Myocardial fibrosis contributes to heart failure (HF) progression, which is associated with impaired nitric oxide (NO)–soluble guanylyl cyclase (sGC)–cyclic guanosine monophosphate (cGMP) signaling. Hydrogen sulfide (H2S), a cardioprotective gasotransmitter, is reduced in patients with HF. Therapeutic options targeting both sGC activation and H2S enhancement remain limited. We have developed a novel carbonyl sulfide (COS)/H2S-donor hybrid sGC stimulator, COS-A, which exhibits a well-characterized H2S-releasing property.

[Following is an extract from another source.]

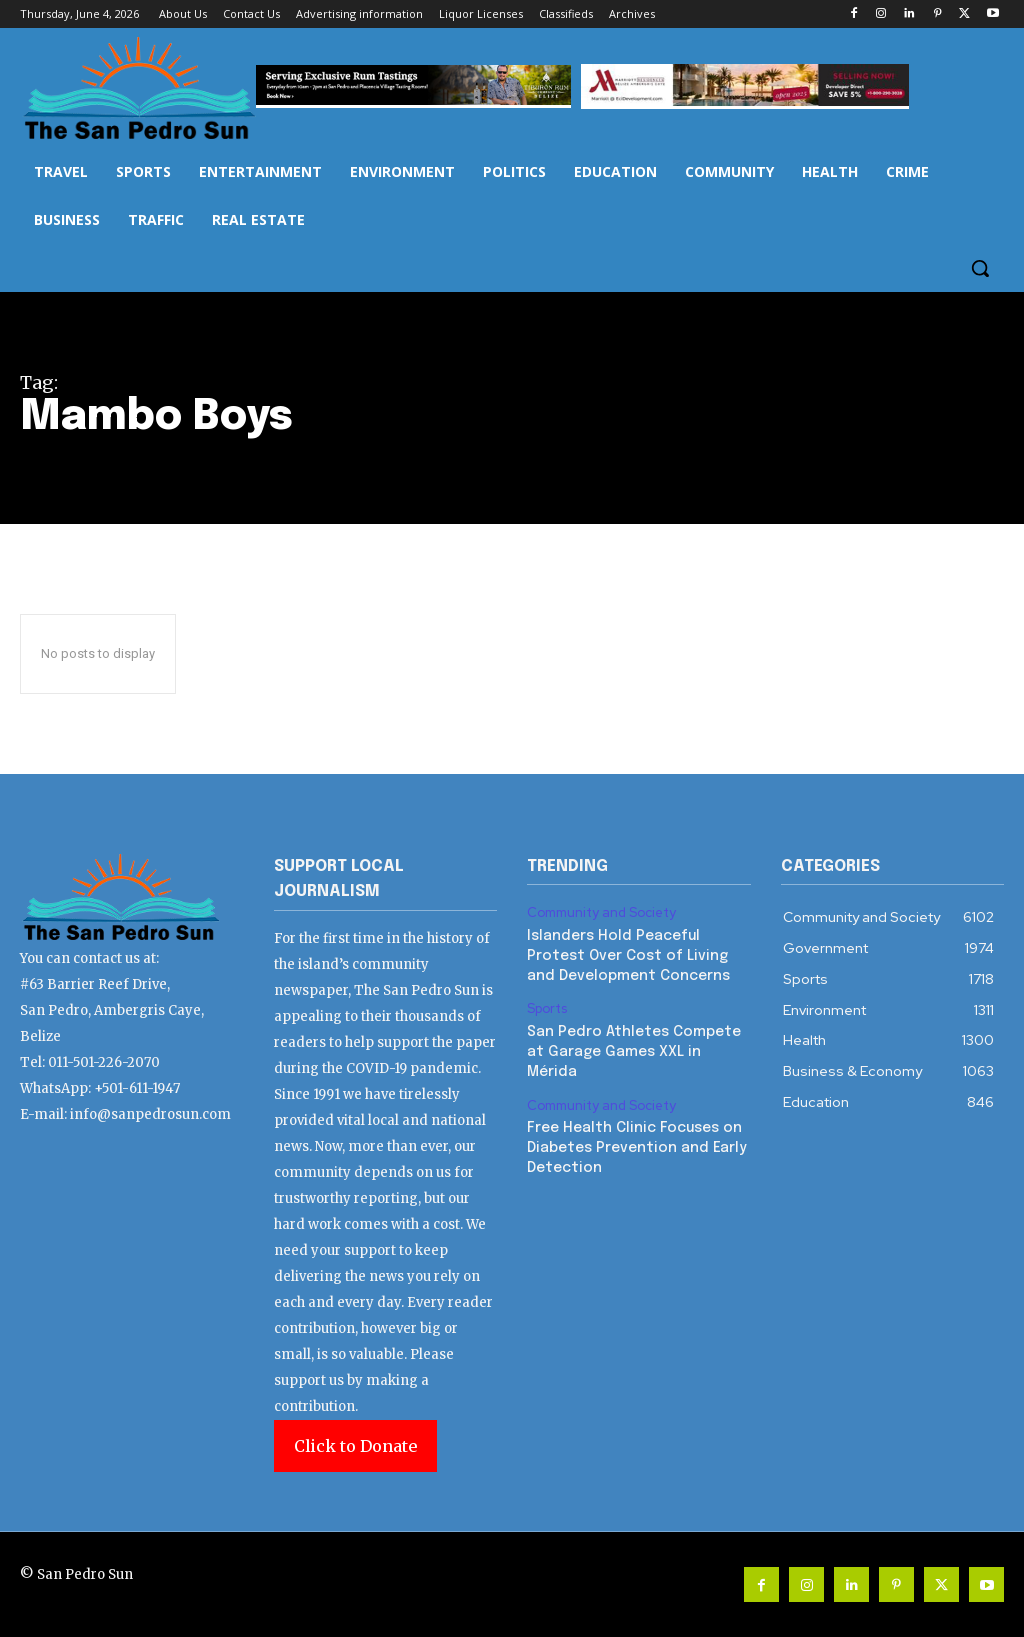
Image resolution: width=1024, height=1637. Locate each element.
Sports (547, 1009)
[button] (980, 268)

Compound COS-A outperformed vericiguat in sGC activation in vitro and reduced fibrosis in transforming growth factor-beta 1 (TGF-β1)-treated cardiac fibroblasts by increasing cGMP and H2S levels. In isoproterenol (ISO)-induced HF mice, COS-A improved cardiac function comparably to vericiguat. Histological findings revealed its antifibrotic effects through sGC activation and elevation of H2S. Our findings indicate that this COS/H2S-donor hybridized sGC stimulator holds therapeutic promise for HF treatment.